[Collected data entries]
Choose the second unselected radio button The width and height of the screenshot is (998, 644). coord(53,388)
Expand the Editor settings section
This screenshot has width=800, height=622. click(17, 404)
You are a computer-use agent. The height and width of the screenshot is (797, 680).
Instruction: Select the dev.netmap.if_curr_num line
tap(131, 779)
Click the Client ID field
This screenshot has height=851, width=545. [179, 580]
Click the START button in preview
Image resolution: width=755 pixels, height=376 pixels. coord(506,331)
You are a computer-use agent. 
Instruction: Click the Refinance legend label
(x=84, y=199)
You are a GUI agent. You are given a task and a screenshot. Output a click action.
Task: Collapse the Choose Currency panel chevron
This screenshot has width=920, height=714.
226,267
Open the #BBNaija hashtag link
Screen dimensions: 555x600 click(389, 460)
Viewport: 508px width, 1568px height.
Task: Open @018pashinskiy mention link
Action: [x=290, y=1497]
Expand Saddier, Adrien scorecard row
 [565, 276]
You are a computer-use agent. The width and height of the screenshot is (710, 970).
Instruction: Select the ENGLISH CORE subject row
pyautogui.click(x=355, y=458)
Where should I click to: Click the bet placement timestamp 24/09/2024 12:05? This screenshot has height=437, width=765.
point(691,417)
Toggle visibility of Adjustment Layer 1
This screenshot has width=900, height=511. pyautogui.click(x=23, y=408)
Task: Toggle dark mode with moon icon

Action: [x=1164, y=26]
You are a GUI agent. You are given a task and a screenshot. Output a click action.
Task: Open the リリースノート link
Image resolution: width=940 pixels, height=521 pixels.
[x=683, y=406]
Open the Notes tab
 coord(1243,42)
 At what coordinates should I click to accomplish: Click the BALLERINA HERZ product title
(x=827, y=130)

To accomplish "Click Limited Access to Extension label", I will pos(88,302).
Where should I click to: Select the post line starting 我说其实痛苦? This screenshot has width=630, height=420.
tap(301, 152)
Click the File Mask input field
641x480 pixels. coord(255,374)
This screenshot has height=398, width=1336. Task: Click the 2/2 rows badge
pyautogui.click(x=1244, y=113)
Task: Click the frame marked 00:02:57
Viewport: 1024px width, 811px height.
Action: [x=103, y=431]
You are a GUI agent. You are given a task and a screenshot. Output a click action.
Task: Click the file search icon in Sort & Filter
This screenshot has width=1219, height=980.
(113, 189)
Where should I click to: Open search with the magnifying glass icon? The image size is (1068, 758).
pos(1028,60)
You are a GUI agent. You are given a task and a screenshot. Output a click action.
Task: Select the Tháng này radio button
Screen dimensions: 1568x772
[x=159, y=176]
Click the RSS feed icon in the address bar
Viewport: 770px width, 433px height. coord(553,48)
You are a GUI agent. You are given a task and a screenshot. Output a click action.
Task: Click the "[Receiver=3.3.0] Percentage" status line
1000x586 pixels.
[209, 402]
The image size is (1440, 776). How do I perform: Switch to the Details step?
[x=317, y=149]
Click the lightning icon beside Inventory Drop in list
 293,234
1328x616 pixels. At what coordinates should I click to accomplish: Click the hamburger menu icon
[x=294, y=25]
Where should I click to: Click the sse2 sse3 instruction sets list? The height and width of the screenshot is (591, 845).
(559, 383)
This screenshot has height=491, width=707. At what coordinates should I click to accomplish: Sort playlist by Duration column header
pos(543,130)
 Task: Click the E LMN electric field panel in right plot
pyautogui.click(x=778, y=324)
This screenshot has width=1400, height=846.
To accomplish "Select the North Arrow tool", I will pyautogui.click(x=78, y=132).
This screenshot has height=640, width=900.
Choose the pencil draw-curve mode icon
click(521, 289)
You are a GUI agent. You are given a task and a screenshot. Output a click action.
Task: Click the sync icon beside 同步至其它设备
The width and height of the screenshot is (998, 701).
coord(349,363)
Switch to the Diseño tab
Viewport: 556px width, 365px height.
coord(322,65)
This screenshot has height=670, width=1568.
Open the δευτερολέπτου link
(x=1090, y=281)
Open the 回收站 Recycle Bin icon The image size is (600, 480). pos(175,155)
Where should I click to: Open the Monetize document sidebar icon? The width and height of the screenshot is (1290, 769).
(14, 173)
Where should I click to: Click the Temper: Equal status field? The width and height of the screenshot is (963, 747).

Task statement =
Restate the records from above exactly as they read.

Completed task =
Choose the second unselected radio button The width and height of the screenshot is (998, 644). coord(53,388)
Expand the Editor settings section
This screenshot has width=800, height=622. click(17, 404)
You are a computer-use agent. The height and width of the screenshot is (797, 680).
Instruction: Select the dev.netmap.if_curr_num line
tap(131, 779)
Click the Client ID field
This screenshot has height=851, width=545. [179, 580]
Click the START button in preview
Image resolution: width=755 pixels, height=376 pixels. coord(506,331)
You are a computer-use agent. 
Instruction: Click the Refinance legend label
(x=84, y=199)
You are a GUI agent. You are given a task and a screenshot. Output a click action.
Task: Collapse the Choose Currency panel chevron
This screenshot has width=920, height=714.
226,267
Open the #BBNaija hashtag link
Screen dimensions: 555x600 click(389, 460)
Viewport: 508px width, 1568px height.
Task: Open @018pashinskiy mention link
Action: [x=290, y=1497]
Expand Saddier, Adrien scorecard row
 [565, 276]
You are a computer-use agent. The width and height of the screenshot is (710, 970).
Instruction: Select the ENGLISH CORE subject row
pyautogui.click(x=355, y=458)
Where should I click to: Click the bet placement timestamp 24/09/2024 12:05? This screenshot has height=437, width=765.
point(691,417)
Toggle visibility of Adjustment Layer 1
This screenshot has width=900, height=511. pyautogui.click(x=23, y=408)
Task: Toggle dark mode with moon icon

Action: [x=1164, y=26]
You are a GUI agent. You are given a task and a screenshot. Output a click action.
Task: Open the リリースノート link
Image resolution: width=940 pixels, height=521 pixels.
[x=683, y=406]
Open the Notes tab
 coord(1243,42)
 At what coordinates should I click to accomplish: Click the BALLERINA HERZ product title
(x=827, y=130)

To accomplish "Click Limited Access to Extension label", I will pos(88,302).
Where should I click to: Select the post line starting 我说其实痛苦? This screenshot has width=630, height=420.
tap(301, 152)
Click the File Mask input field
641x480 pixels. coord(255,374)
This screenshot has height=398, width=1336. Task: Click the 2/2 rows badge
pyautogui.click(x=1244, y=113)
Task: Click the frame marked 00:02:57
Viewport: 1024px width, 811px height.
Action: [x=103, y=431]
You are a GUI agent. You are given a task and a screenshot. Output a click action.
Task: Click the file search icon in Sort & Filter
This screenshot has width=1219, height=980.
(113, 189)
Where should I click to: Open search with the magnifying glass icon? The image size is (1068, 758).
pos(1028,60)
You are a GUI agent. You are given a task and a screenshot. Output a click action.
Task: Select the Tháng này radio button
Screen dimensions: 1568x772
[x=159, y=176]
Click the RSS feed icon in the address bar
Viewport: 770px width, 433px height. coord(553,48)
You are a GUI agent. You are given a task and a screenshot. Output a click action.
Task: Click the "[Receiver=3.3.0] Percentage" status line
1000x586 pixels.
[209, 402]
The image size is (1440, 776). How do I perform: Switch to the Details step?
[x=317, y=149]
Click the lightning icon beside Inventory Drop in list
 293,234
1328x616 pixels. At what coordinates should I click to accomplish: Click the hamburger menu icon
[x=294, y=25]
Where should I click to: Click the sse2 sse3 instruction sets list? The height and width of the screenshot is (591, 845).
(559, 383)
This screenshot has height=491, width=707. At what coordinates should I click to accomplish: Sort playlist by Duration column header
pos(543,130)
 Task: Click the E LMN electric field panel in right plot
pyautogui.click(x=778, y=324)
This screenshot has width=1400, height=846.
To accomplish "Select the North Arrow tool", I will pyautogui.click(x=78, y=132).
This screenshot has height=640, width=900.
Choose the pencil draw-curve mode icon
click(521, 289)
You are a GUI agent. You are given a task and a screenshot. Output a click action.
Task: Click the sync icon beside 同步至其它设备
The width and height of the screenshot is (998, 701).
coord(349,363)
Switch to the Diseño tab
Viewport: 556px width, 365px height.
coord(322,65)
This screenshot has height=670, width=1568.
Open the δευτερολέπτου link
(x=1090, y=281)
Open the 回收站 Recycle Bin icon The image size is (600, 480). pos(175,155)
Where should I click to: Open the Monetize document sidebar icon? The width and height of the screenshot is (1290, 769).
(14, 173)
Where should I click to: Click the Temper: Equal status field? The width and height of the screenshot is (963, 747).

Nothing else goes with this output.